Problem requirements. Look below for the line with "2016 (381, 313)". Extract that line and each one after it through the last, word for word.

━━ Supplied information ━━

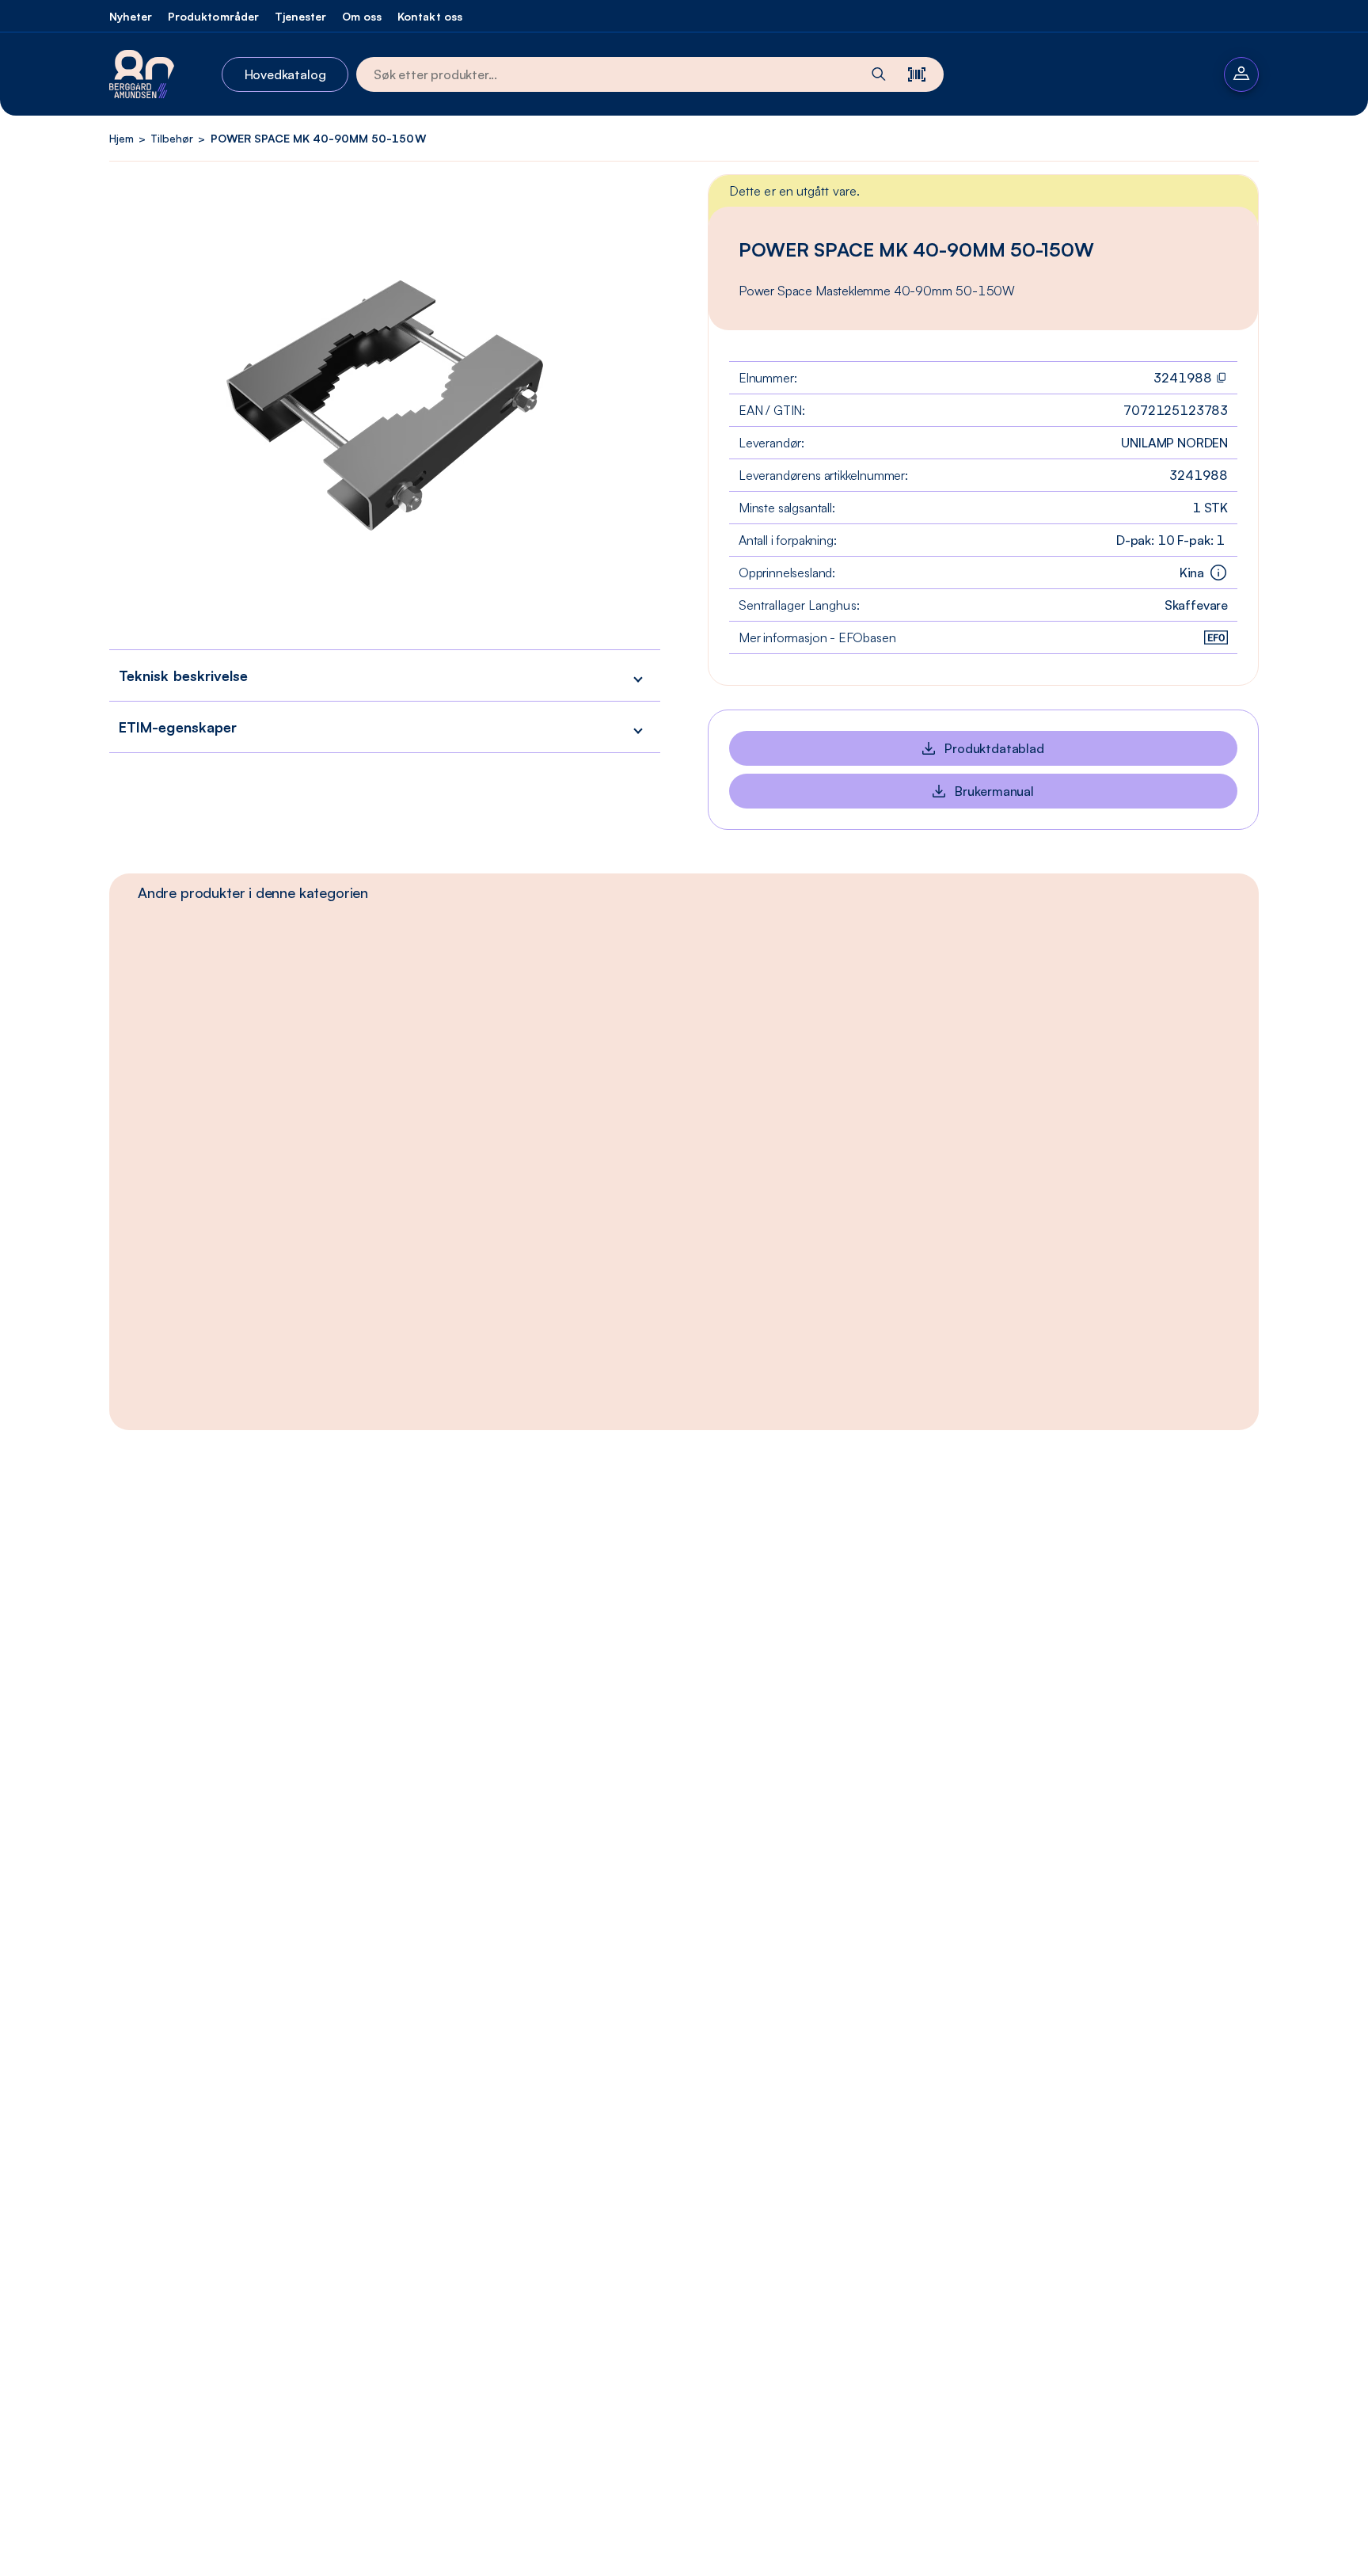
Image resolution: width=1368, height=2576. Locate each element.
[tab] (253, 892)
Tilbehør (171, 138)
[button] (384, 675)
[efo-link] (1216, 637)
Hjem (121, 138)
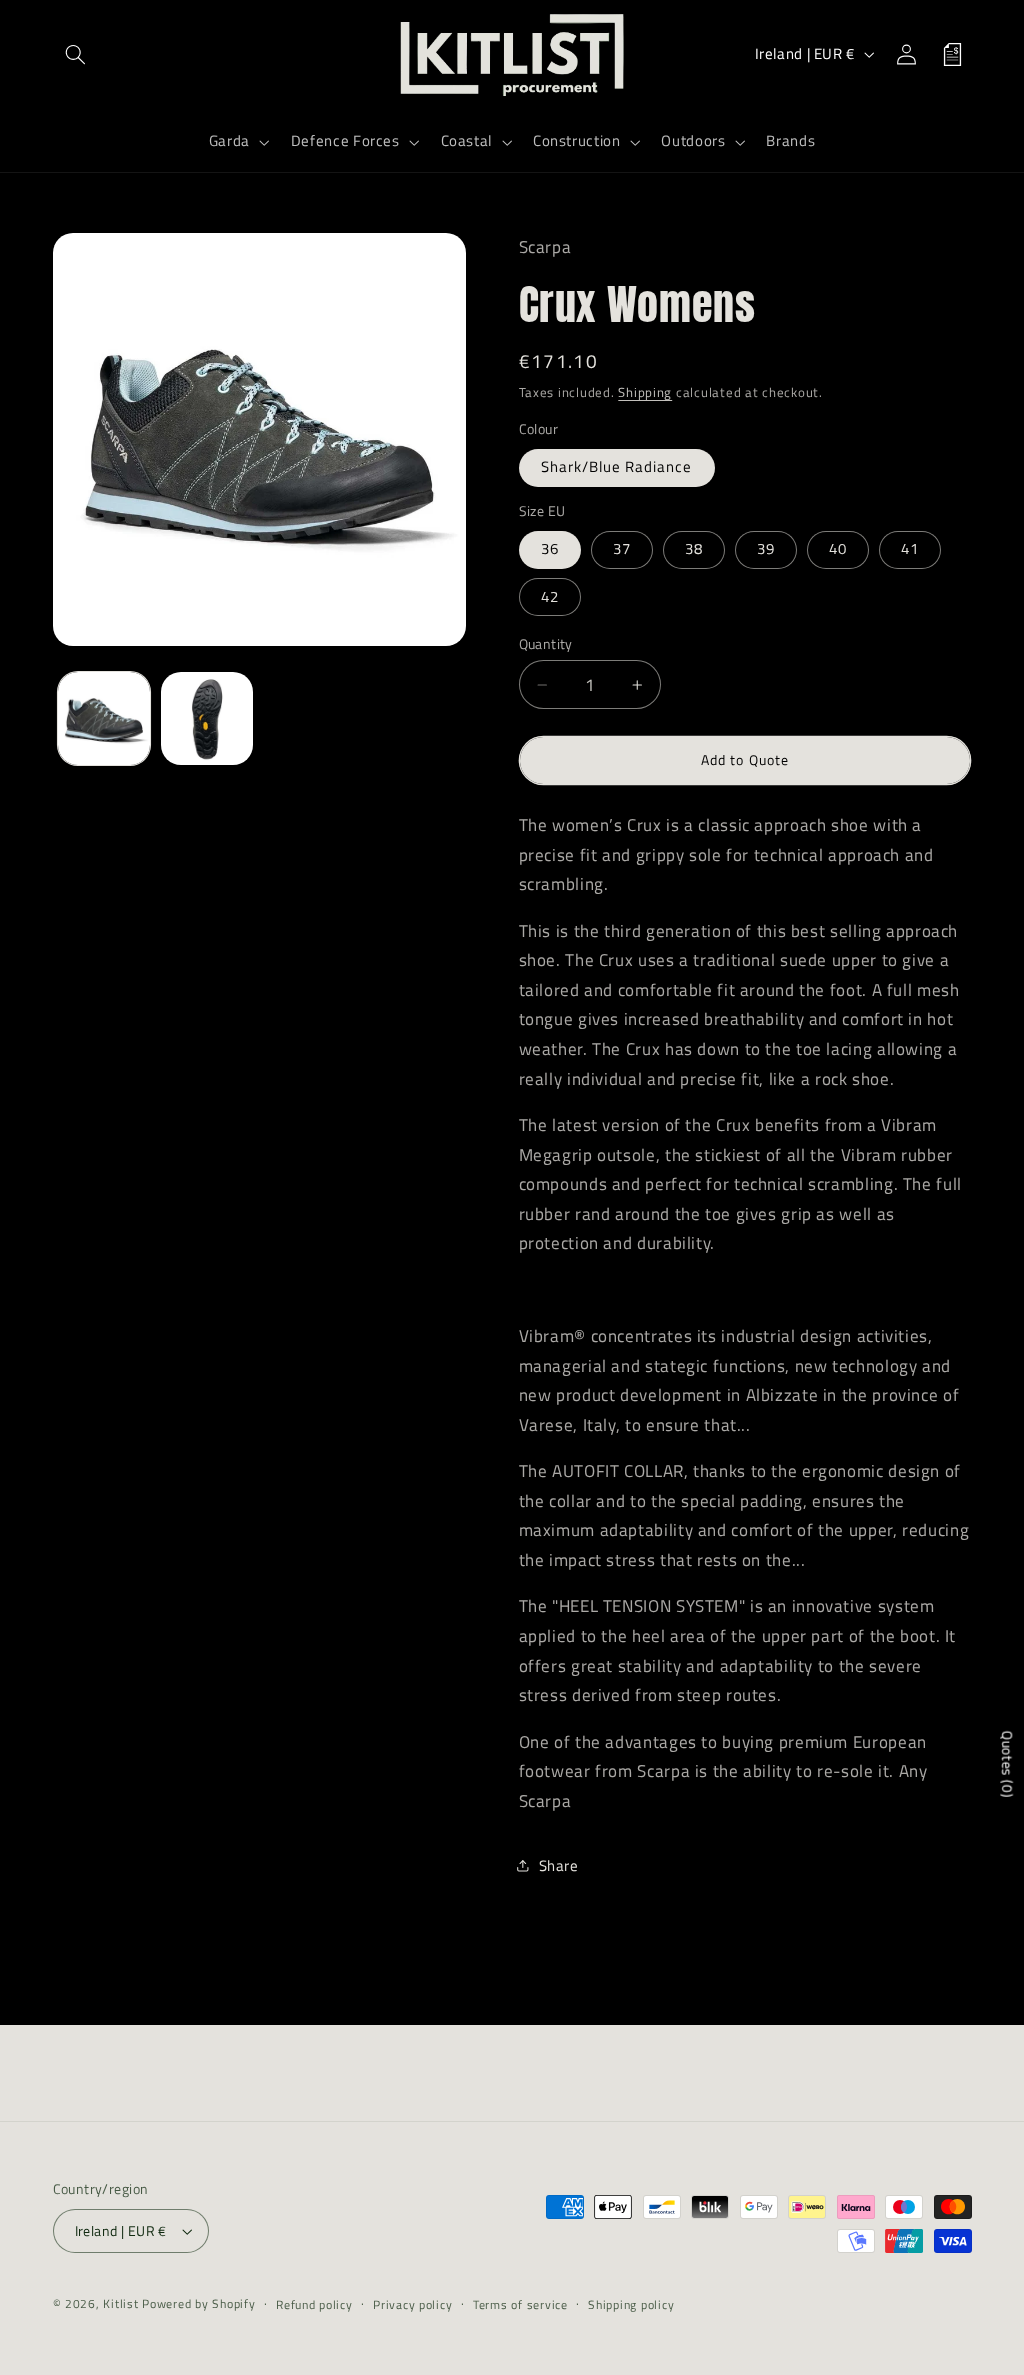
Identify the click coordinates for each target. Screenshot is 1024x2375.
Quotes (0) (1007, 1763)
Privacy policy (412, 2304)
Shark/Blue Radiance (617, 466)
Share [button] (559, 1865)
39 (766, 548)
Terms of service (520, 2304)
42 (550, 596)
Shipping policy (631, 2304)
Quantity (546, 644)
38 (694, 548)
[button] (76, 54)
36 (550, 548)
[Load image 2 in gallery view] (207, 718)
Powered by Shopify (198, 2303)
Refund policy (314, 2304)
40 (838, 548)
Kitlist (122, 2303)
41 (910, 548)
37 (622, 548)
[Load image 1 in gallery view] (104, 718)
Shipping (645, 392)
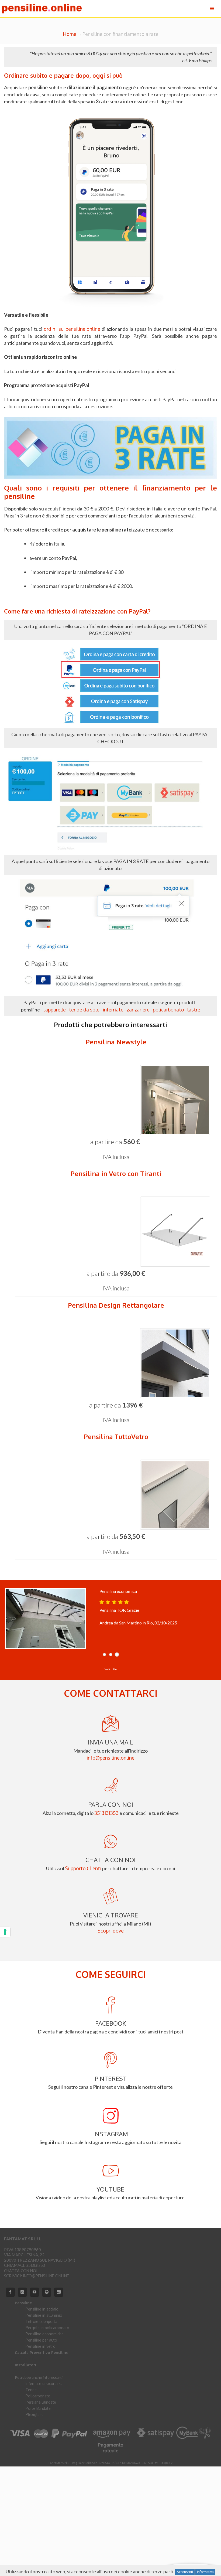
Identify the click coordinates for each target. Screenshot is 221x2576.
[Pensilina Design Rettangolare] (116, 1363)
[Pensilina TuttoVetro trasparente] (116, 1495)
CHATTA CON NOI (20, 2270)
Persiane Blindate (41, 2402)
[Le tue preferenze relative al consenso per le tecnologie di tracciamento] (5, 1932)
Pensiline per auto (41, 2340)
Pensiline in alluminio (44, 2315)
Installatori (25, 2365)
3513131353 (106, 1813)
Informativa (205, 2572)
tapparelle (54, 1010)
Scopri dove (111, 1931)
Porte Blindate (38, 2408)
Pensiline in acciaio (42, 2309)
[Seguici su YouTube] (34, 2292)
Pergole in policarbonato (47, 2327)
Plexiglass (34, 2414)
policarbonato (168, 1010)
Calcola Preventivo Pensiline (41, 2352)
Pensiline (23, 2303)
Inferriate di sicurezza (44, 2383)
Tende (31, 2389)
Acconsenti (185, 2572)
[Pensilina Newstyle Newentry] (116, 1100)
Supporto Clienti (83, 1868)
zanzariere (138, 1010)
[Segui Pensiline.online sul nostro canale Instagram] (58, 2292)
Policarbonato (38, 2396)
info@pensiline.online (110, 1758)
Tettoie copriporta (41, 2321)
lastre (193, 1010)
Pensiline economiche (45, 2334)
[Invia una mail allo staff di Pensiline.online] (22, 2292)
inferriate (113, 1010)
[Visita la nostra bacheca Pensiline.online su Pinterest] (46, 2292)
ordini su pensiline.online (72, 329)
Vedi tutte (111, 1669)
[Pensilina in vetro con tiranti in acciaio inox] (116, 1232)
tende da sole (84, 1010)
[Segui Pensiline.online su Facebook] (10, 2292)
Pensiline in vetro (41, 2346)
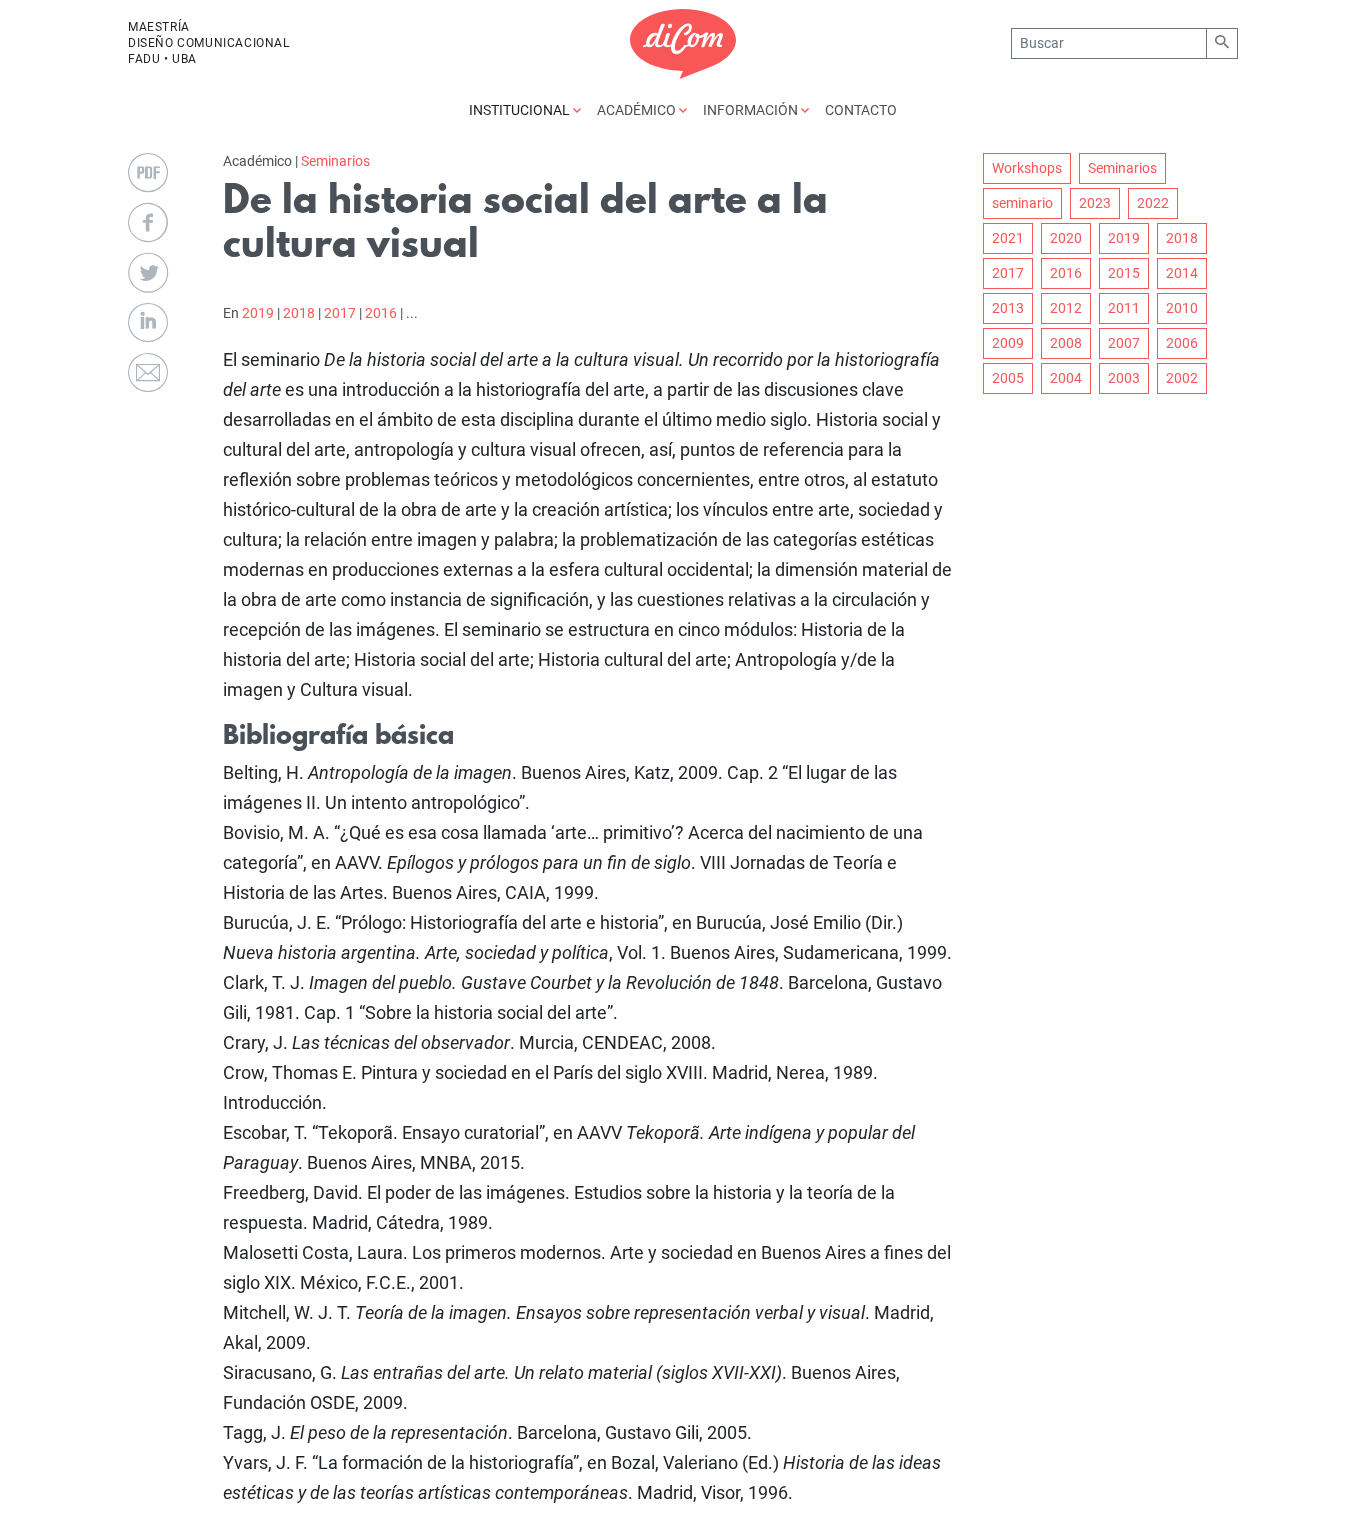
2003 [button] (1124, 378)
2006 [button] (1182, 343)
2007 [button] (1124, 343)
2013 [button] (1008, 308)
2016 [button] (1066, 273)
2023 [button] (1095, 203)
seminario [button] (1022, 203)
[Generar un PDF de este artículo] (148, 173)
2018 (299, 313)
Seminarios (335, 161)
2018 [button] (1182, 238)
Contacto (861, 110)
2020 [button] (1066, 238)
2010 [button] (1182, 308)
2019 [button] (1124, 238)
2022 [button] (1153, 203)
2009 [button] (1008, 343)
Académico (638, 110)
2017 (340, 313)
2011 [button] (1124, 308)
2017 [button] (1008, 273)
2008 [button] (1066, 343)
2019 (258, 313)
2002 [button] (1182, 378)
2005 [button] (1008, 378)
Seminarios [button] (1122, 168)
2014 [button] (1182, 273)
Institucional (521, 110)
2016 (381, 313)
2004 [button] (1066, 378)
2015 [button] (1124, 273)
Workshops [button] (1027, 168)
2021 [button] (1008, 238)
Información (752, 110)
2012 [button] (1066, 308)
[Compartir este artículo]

━━━

Response area.
2016 (381, 313)
2004 [button] (1066, 378)
2015 [button] (1124, 273)
Workshops [button] (1027, 168)
2021 [button] (1008, 238)
Información (752, 110)
2012 [button] (1066, 308)
[Compartir este artículo]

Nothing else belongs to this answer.